§ **Objectif**: Réécrivez le matériel en commençant à la ligne qui contient "Image resolution: width=375" et arrêtez-vous après celle qui contient "Action: point(30,376)", s'il vous plaît. Remplacez-y "Minimize" par "Close" sans rien modifier d'autre.

(Enregistrements sources)
-----
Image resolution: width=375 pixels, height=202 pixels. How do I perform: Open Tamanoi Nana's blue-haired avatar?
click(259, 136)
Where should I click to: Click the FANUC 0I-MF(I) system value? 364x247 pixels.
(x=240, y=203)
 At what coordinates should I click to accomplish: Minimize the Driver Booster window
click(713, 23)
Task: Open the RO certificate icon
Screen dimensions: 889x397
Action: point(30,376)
-----
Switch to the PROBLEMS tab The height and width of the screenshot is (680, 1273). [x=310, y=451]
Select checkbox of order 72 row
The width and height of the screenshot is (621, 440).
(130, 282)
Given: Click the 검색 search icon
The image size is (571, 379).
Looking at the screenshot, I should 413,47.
-----
§ **Corrigé**:
Image resolution: width=375 pixels, height=202 pixels. How do I perform: Open Tamanoi Nana's blue-haired avatar?
click(259, 136)
Where should I click to: Click the FANUC 0I-MF(I) system value? 364x247 pixels.
(x=240, y=203)
 At what coordinates should I click to accomplish: Close the Driver Booster window
click(713, 23)
Task: Open the RO certificate icon
Screen dimensions: 889x397
Action: point(30,376)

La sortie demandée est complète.